# [TEXT]
────────────────────────────────────────

Memory heap size shoots up beyond 1.5 GB for 50MB pdf file #324

ladvishal1985 · 2023-08-31T10:25:53Z

Thanks for such a great library. We are able to reliably able to write watermark on the PDF. But we are facing trouble with the memory consumption. This is not allowing to use this library for our node servers since this issue is resulting in terminating the pods.
For example:

// We are getting file via signed url pass the response as below: 
const recipe = new Recipe(fileBuffer); 
const used = process.memoryUsage().heapUsed / 1024 / 1024;
this.logger.log(`The script uses approximately after recipe read ${Math.round(used * 100) / 100} MB`);
//Creating the new recipe shoots up the memory heap size above 1.5 GB and 
//After creating the stream 
const readerStream = new Muhammara.PDFRStreamForBuffer(fileBuffer);
// The memory size shoots up to almost 3 GB. 
// Then we use below 
const reader = Muhammara.createReader(readerStream); // We need this to get the total page count.
const pageCount =  reader.getPagesCount();

Is there any solution to this problem ?
Currently we are targeting a file size of up to 50 mb and may go upto 100mb.

julianhille · 2023-08-31T16:46:53Z

There are some Infos missing.

Where does fileBuffer come from and what is it?
- Please add a sample how to initialise it. is it uploaded to the server? not sure what the "signed file url" part means.
Why do you initialize recipe and then dont use it? for showing purpose?
What is your goal? watermarking or getting the page count?

About the 3GB: 3GBis what i would expect if (!!) recipe shots to 1,5 GB it, as recipe is just using muhammara under the hood and node does not free the memory between recipe = ... and readerStream = ... and both create their own objects from the buffer. It couldn't free any memory as recipe is still in used and not dereferenced. So there is that. :>

are you able to provide a sample file?

ladvishal1985 · 2023-09-01T09:13:45Z

Check the below snippet

async downloadAndAddwatermark(signedUrl: string, waterMark: string) {
    try {
      const file$ = this.downloadFileUsingSignedUrl(signedUrl);
      const fileBuffer = await firstValueFrom(file$.pipe(take(1))); //<-- Download the file from here as array buffer
      const modifiedBuffer = await this.addWatermark(fileBuffer, waterMark);
      return modifiedBuffer;
    } catch (error) {
      // catch error here
    }
  }

  private addWatermark(fileBuffer, waterMark: string) {
    try {
      const reciepe = new Recipe(fileBuffer); // <-- Memory consumption increases after this.

────────────────────────────────────────

# [DATA]

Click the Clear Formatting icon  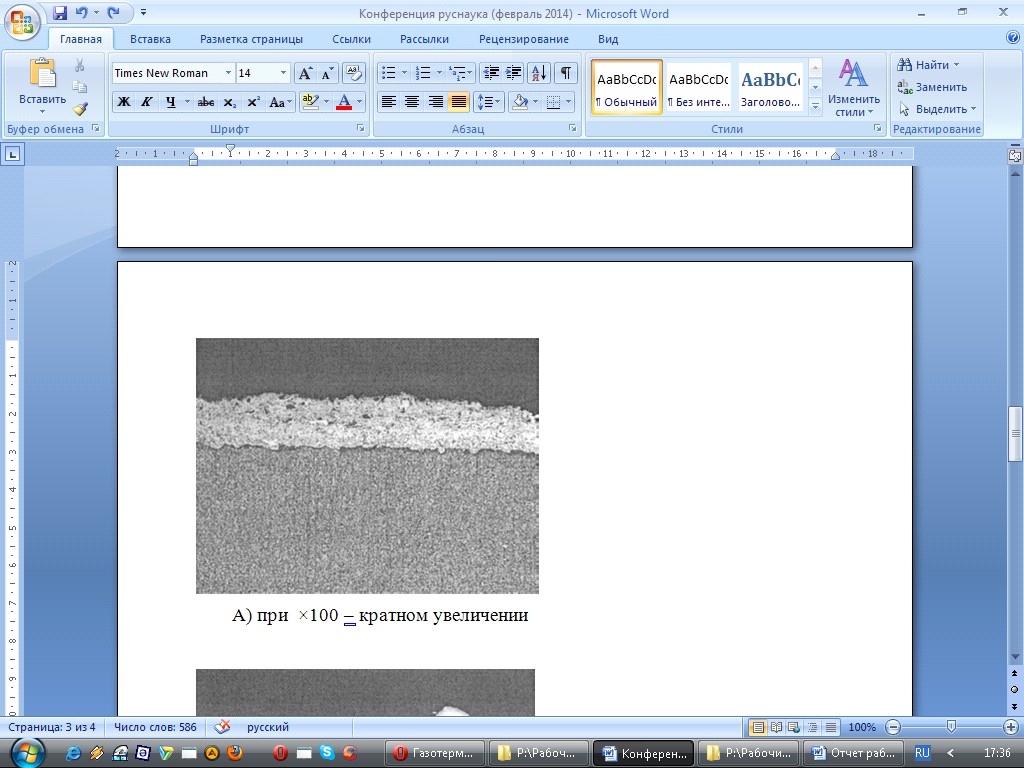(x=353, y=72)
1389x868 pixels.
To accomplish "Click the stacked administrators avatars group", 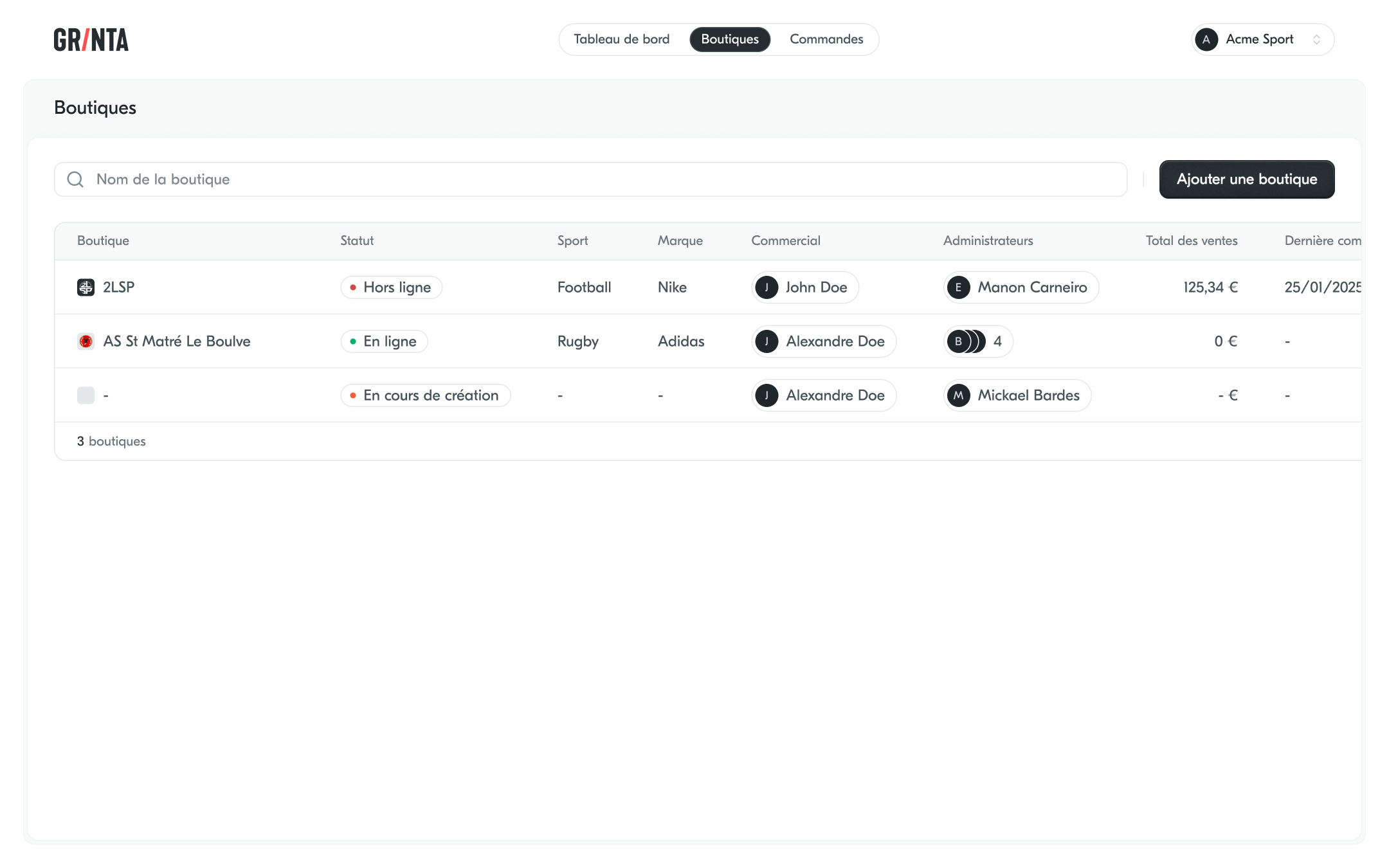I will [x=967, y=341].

────────────────────────────────────────

# [TASK OBJECTIVE]
In the memory issue thread, what file size is the reporter currently targeting? Answer from the memory issue thread only, not from the data.

# [THE OUTPUT]
Files of up to 50 MB, possibly going up to 100 MB.